Now one thing that’s interesting about all this Saturn product news is that it sounds familiar. Back in 1999, Saturn launched the L-series, touting this mid-size model as a match for the Toyota Camry, Honda Accord, Volkswagen Passat and the Ford Taurus. The 2000 L cars were to spark a renaissance at Saturn, but really didn’t. In fact, sales have been disappointing.
That said, if you’re looking for an affordable nearly-new family car, the L-series is certainly out there. Prices are affordable, the trunk is very large, the wagons are useful family vehicles and quality has been about average.

If you’re going down this road, for starters you should know that the L cars were launched as the LS (for sedan) and LW (for station wagon) but by 2001 new names arrived. The whole LS thing was replaced by L100, L200 and L300, and LW200 and LW300. The bigger the number, the better equipped the car.

In terms of overall size, the L-series is about on par with its key rivals, although the Accord and Camry of this time frame have more rear-seat leg room. What those rival cars don’t have are the L’s no-rust, dent-resistant plastic body panels at the doors, front fenders and fascias.

In terms of looks, the L cars look like…well, Saturns. That is, pleasant and clean, but hardly eye-grabbing. When this car was launched, Saturn experts said they expected as many as 40 per cent of their current small car owners to move up to the L, so it’s no surprise the designers stuck with something familiar.

For my money, I’d have liked a more elegant and distinctive design.

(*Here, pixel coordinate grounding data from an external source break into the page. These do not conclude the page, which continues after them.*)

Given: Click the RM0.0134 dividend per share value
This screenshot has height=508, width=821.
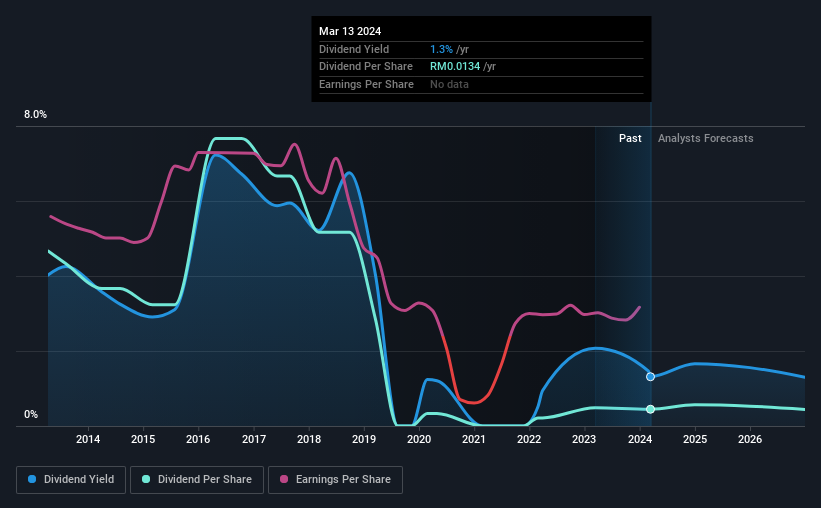Looking at the screenshot, I should click(x=455, y=67).
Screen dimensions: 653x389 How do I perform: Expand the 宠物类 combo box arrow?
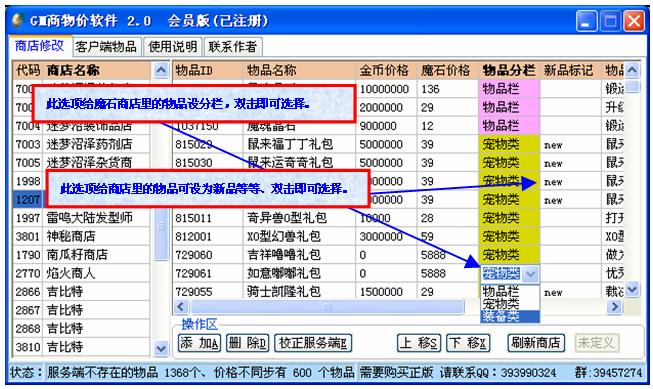pyautogui.click(x=531, y=274)
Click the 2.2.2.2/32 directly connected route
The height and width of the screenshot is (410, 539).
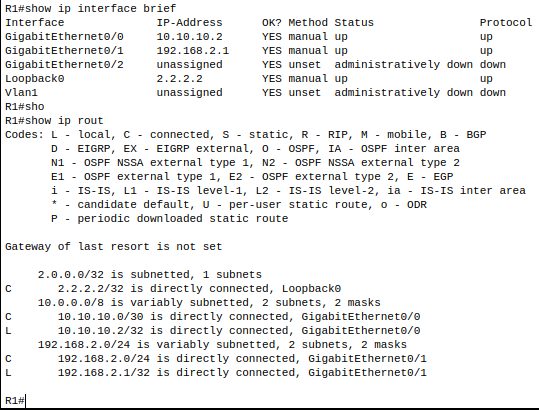point(173,289)
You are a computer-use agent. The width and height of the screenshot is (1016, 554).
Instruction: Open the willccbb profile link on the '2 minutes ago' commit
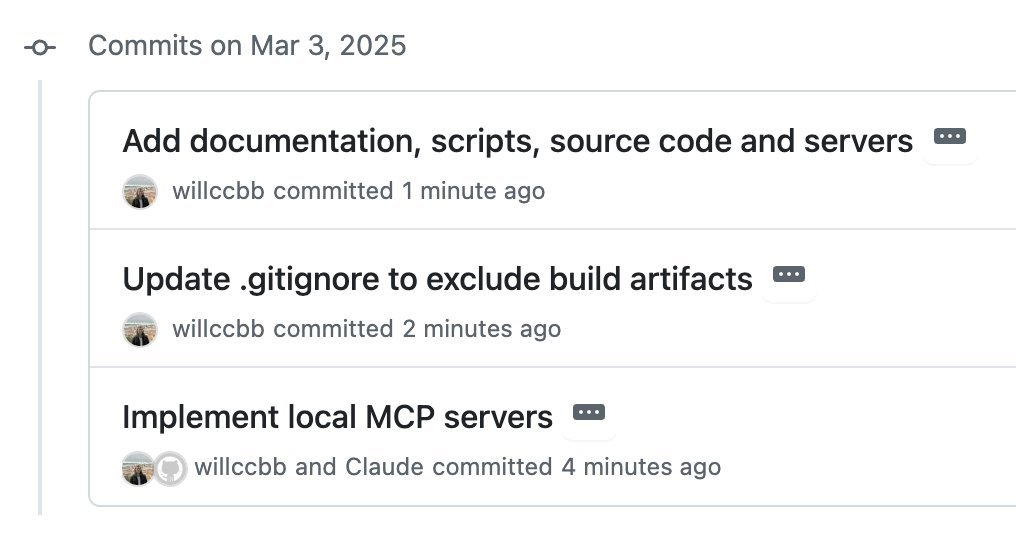click(218, 329)
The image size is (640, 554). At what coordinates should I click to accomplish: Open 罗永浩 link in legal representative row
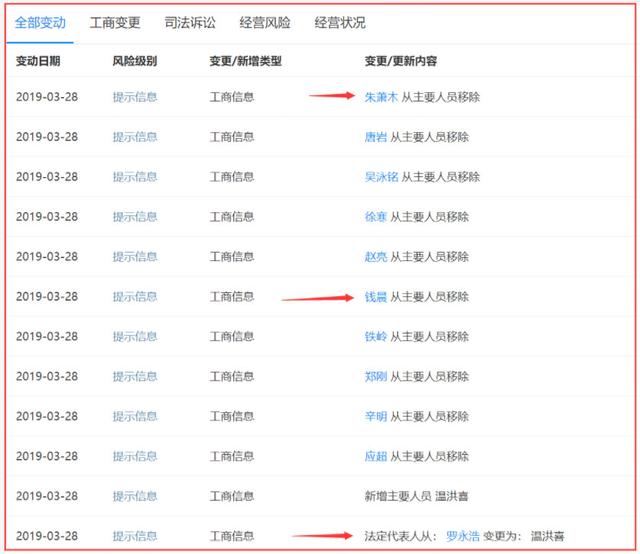tap(462, 535)
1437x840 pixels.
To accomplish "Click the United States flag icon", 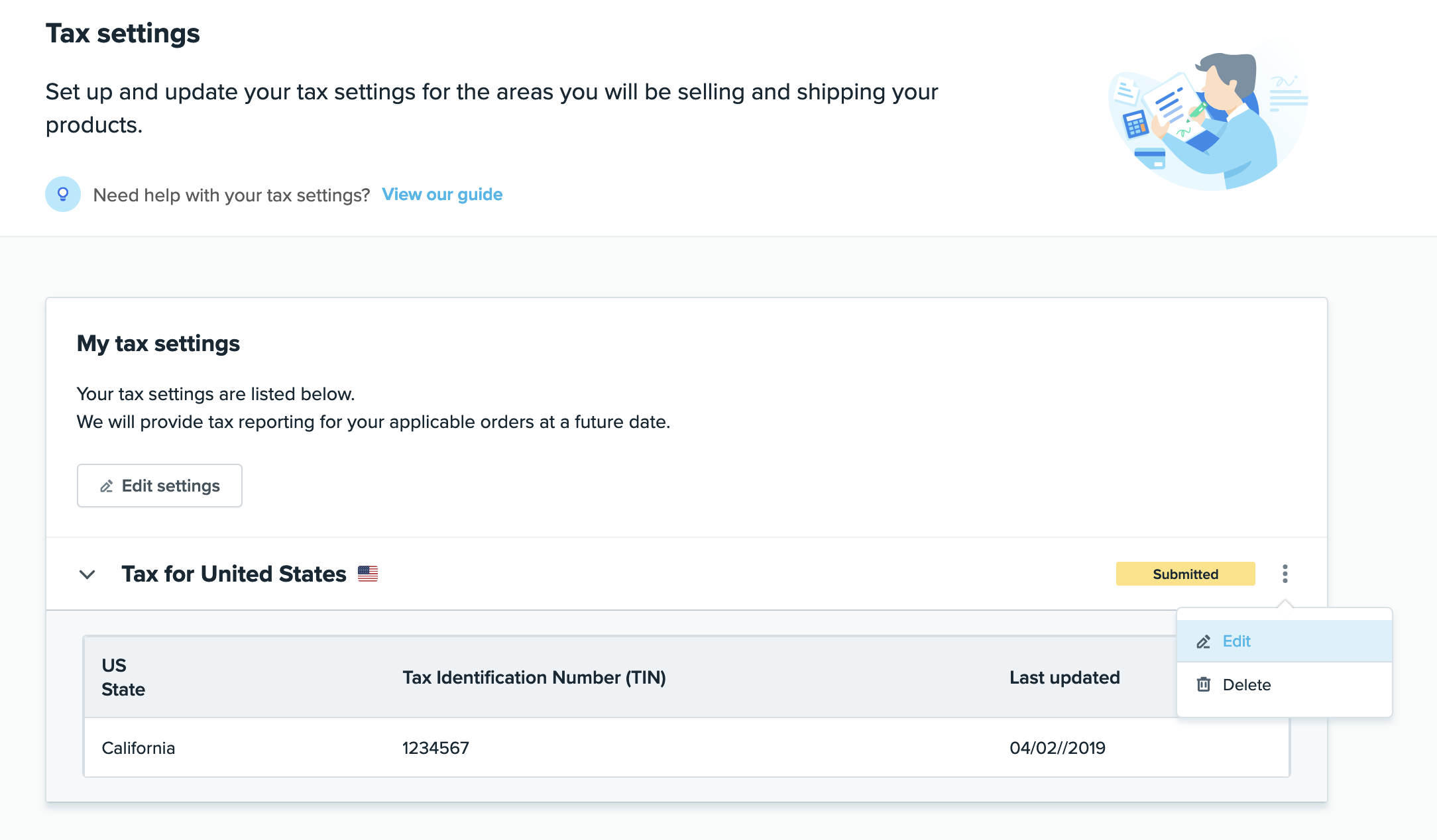I will point(368,574).
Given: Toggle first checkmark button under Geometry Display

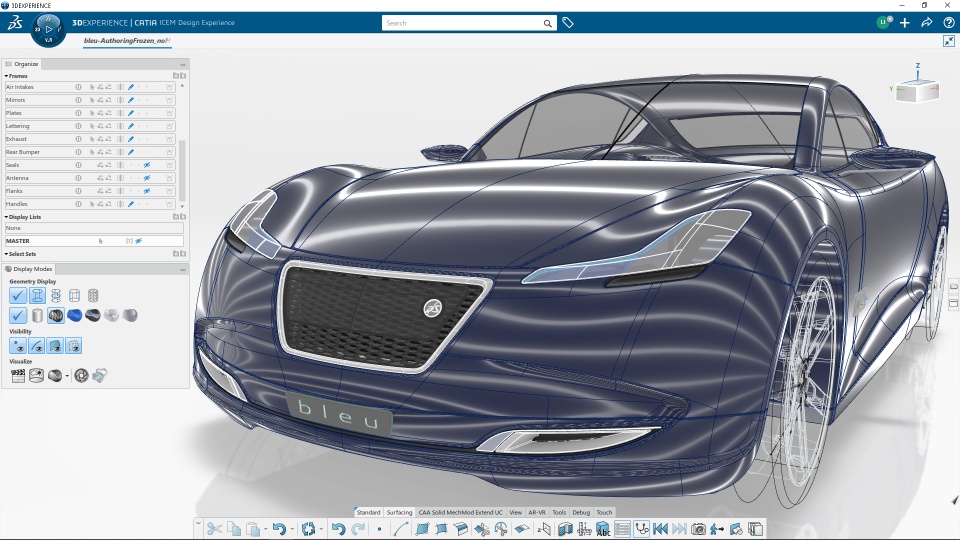Looking at the screenshot, I should point(18,295).
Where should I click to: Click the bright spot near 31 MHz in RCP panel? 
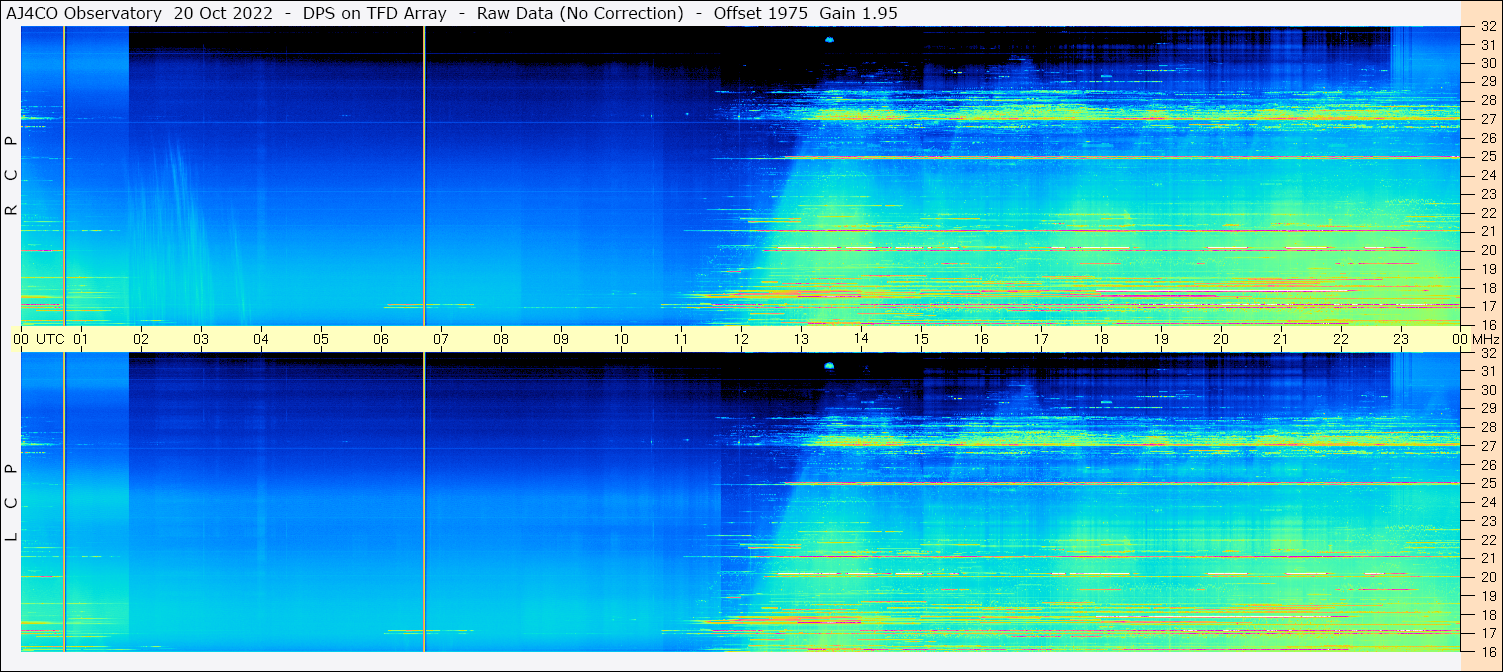click(x=829, y=40)
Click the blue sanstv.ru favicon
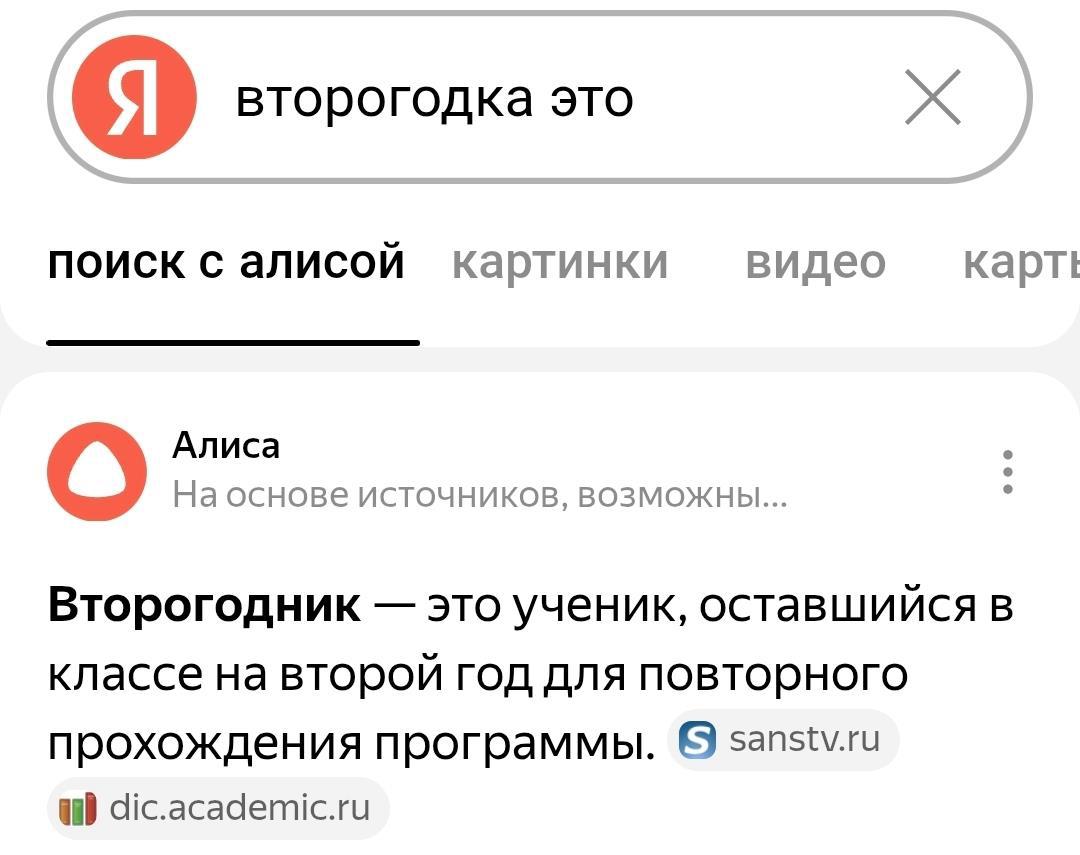 pyautogui.click(x=697, y=741)
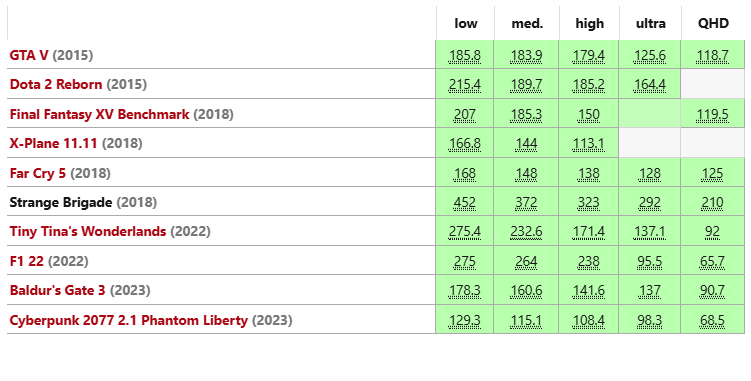Open the Baldur's Gate 3 link
Viewport: 751px width, 381px height.
[57, 290]
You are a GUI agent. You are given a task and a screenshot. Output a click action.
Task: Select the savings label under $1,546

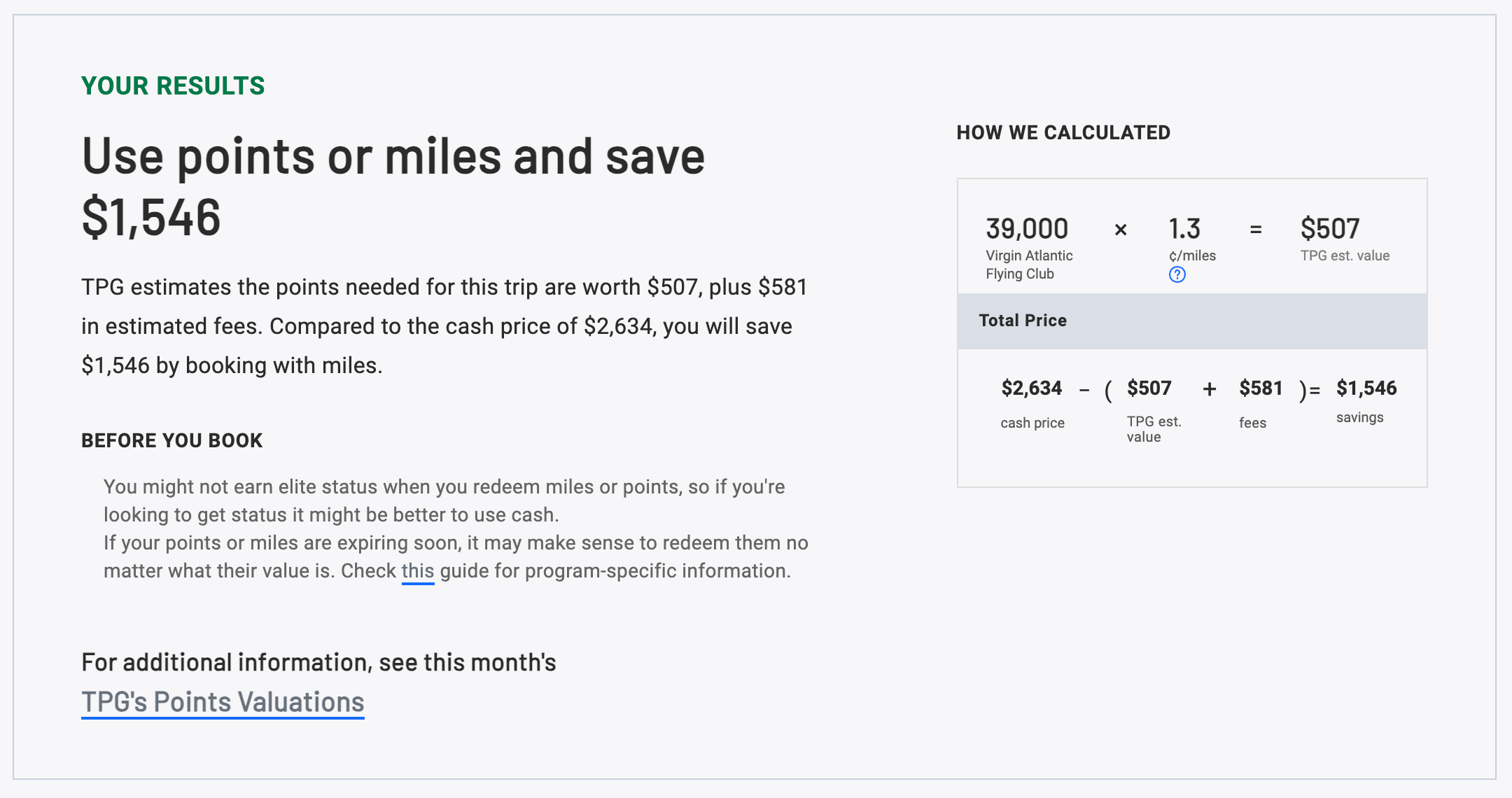coord(1359,417)
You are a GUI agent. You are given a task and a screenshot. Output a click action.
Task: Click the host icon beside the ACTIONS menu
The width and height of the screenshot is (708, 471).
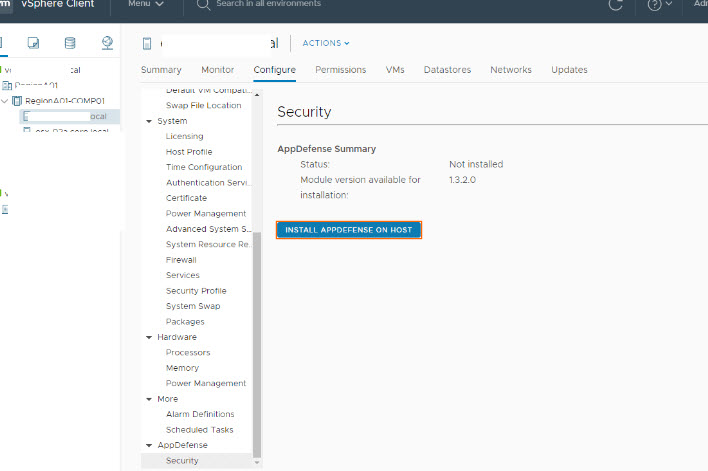[x=147, y=43]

In fact, I’d argue that the light panel stretched across the full length of the rear is out of balance with the smallish front headlamps. Just my opinion.

Inside, more upscale versions of the L came with wood-grained plastic trim that’s okay, although petrochemical bark is never particularly dressy. There’s a stacked centre console housing radio and climate controls which works well and the rest of the dashboard is nicely integrated into the overall modular design. I very much like the front seats for comfort and support, but some fabric wear issues have been noted by certain owners. Leather has been an option.

Drivers will notice that thin pillars and big side and centre mirrors make for excellent outward visibility all around. There’s a nice thick steering wheel with spokes well-placed to give the driver a good look at the instruments.

On the road? Well, the L is competent in emergency maneuvers, cornering is predictable and relatively flat and the steering reasonably quick, though somewhat numb. Braking (front disc/rear drum on base cars, disc/disc on upscale models) is also quite respectable. An anti-lock package with traction control has been optional.

As for power, The L cars have been available with two choices: 2.2-litre four-banger rated at 135-137 horsepower and a 182-hp V6. Transmission choices include a five-speed manual and a four-speed automatic. If you can, go for the V6 with its greater power.

Over its short life in the market, the L has enjoyed some upgrading. An optional head curtain air bag system arrived in 2001, along with the new model designations, a larger fuel tank and three-point safety belts at all passenger positions.

In 2002, new Sport, Audio and Premium packages arrived, along with standard head curtain air bags, anti-lock braking and traction control, the LATCH child safety system and a compact disc stereo. Also, a DVD system and OnStar became an offering.

The L cars, then, are extremely mainstream family cars with okay quality and reasonable pricing.

Used vehicle prices vary depending on factors such as general condition, odometer reading, usage history and options fitted. Always have a used vehicle checked by an experienced auto technician before you buy.

For information on recalls, see Transport Canada’s web-site, www.tc.gc.ca, or the U.S. National Highway Transportation Administration (NHTSA)web-site, www.nhtsa.dot.gov.

For information on vehicle service bulletins issued by the manufacturer, visit www.nhtsa.dot.gov.

For information on consumer complaints about specific models, see www.lemonaidcars.com.